__PROBLEM DESCRIPTION__. The word "Given" occurs in some lines of the data. Return each such line.

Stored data

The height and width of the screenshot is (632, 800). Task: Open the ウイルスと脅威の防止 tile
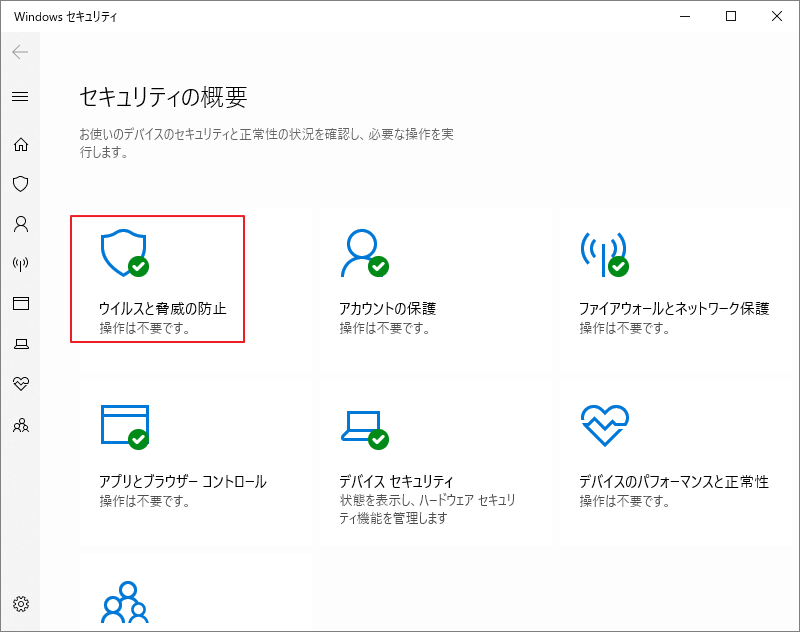[160, 277]
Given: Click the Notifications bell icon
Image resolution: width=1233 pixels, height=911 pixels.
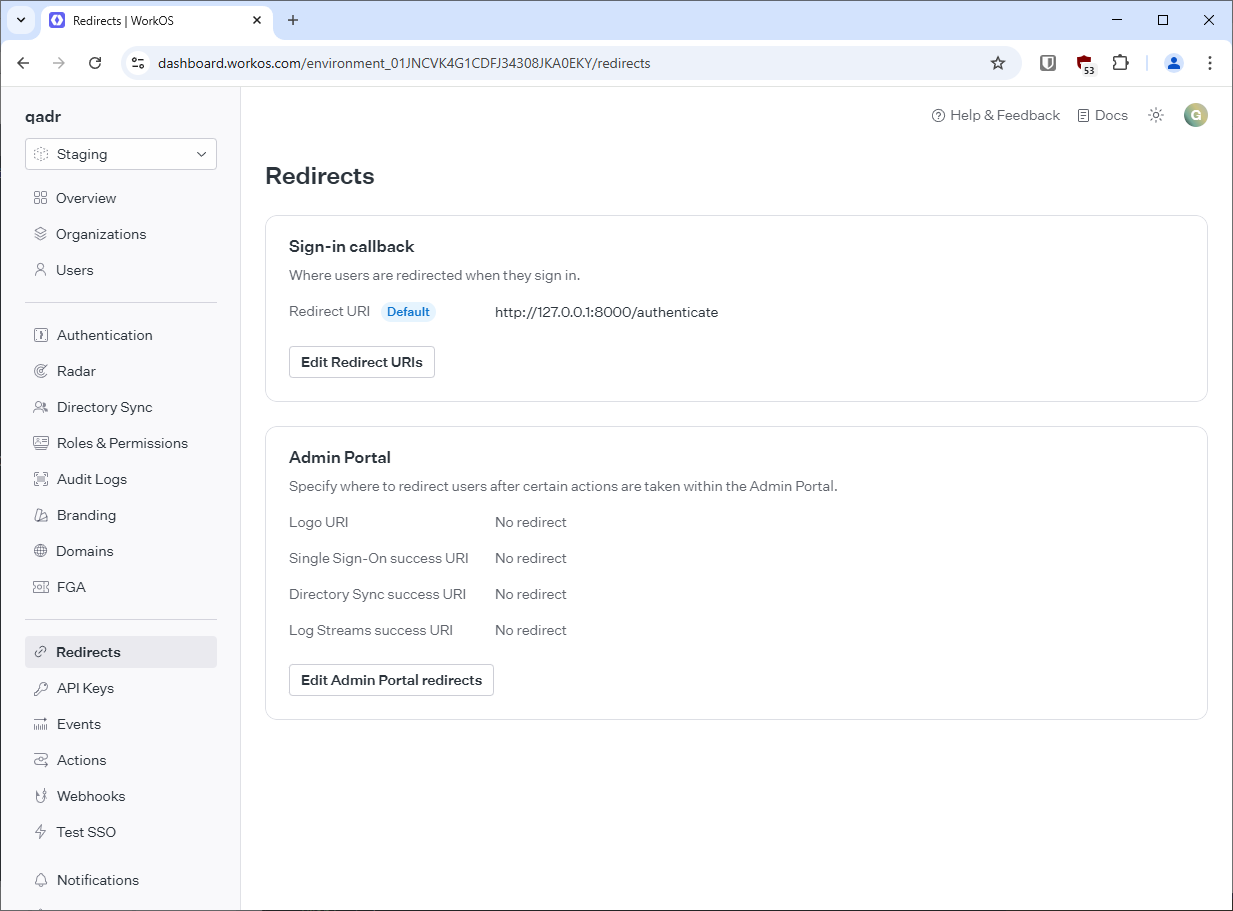Looking at the screenshot, I should pyautogui.click(x=40, y=879).
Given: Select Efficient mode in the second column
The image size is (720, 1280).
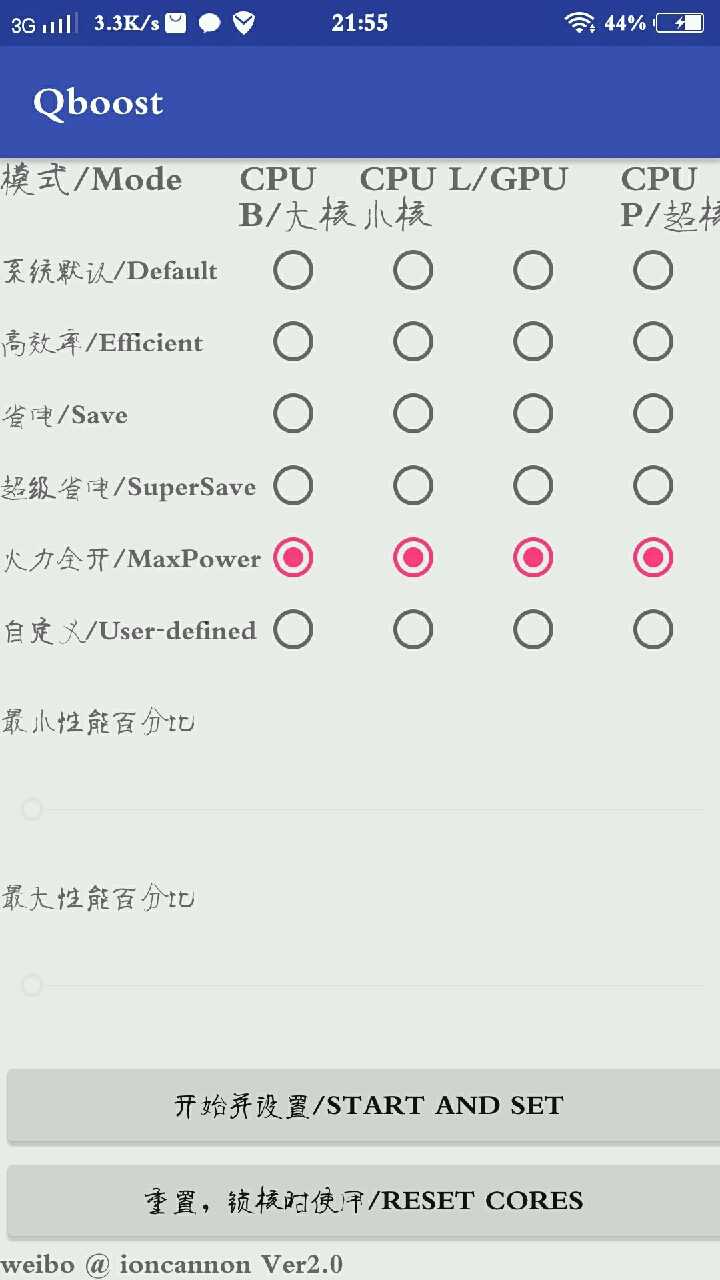Looking at the screenshot, I should pos(413,342).
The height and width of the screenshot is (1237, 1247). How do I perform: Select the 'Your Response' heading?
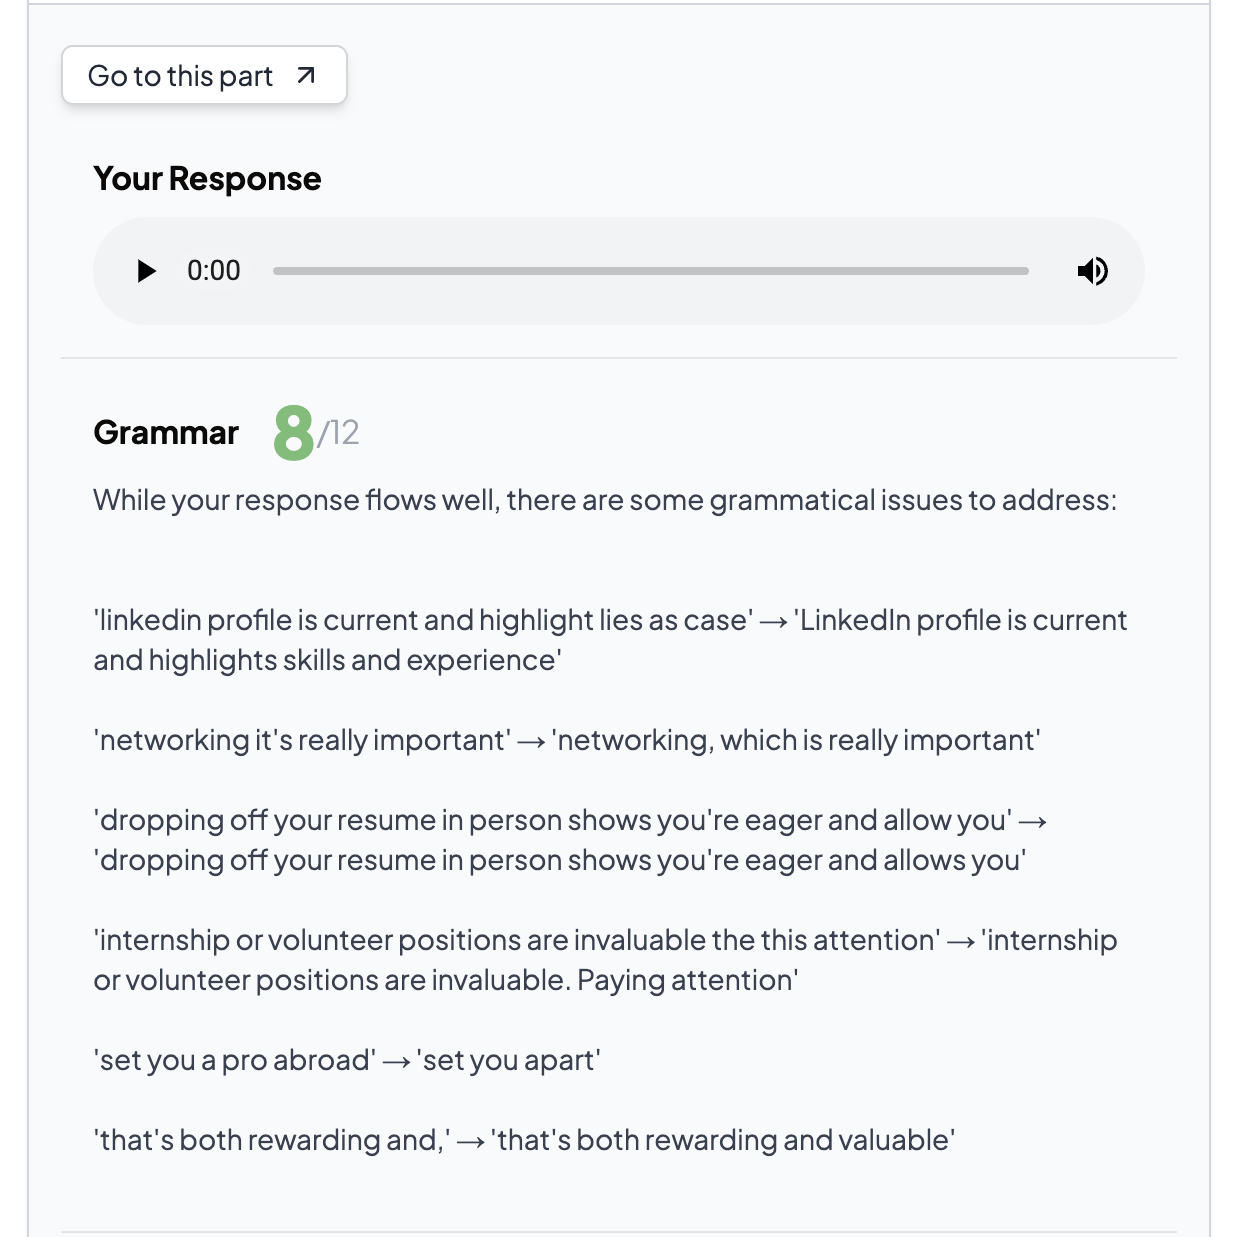click(x=207, y=179)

__EXPECTED ANSWER__.
Given: Click the Notifications bell icon
Given: Select Efficient mode in the second column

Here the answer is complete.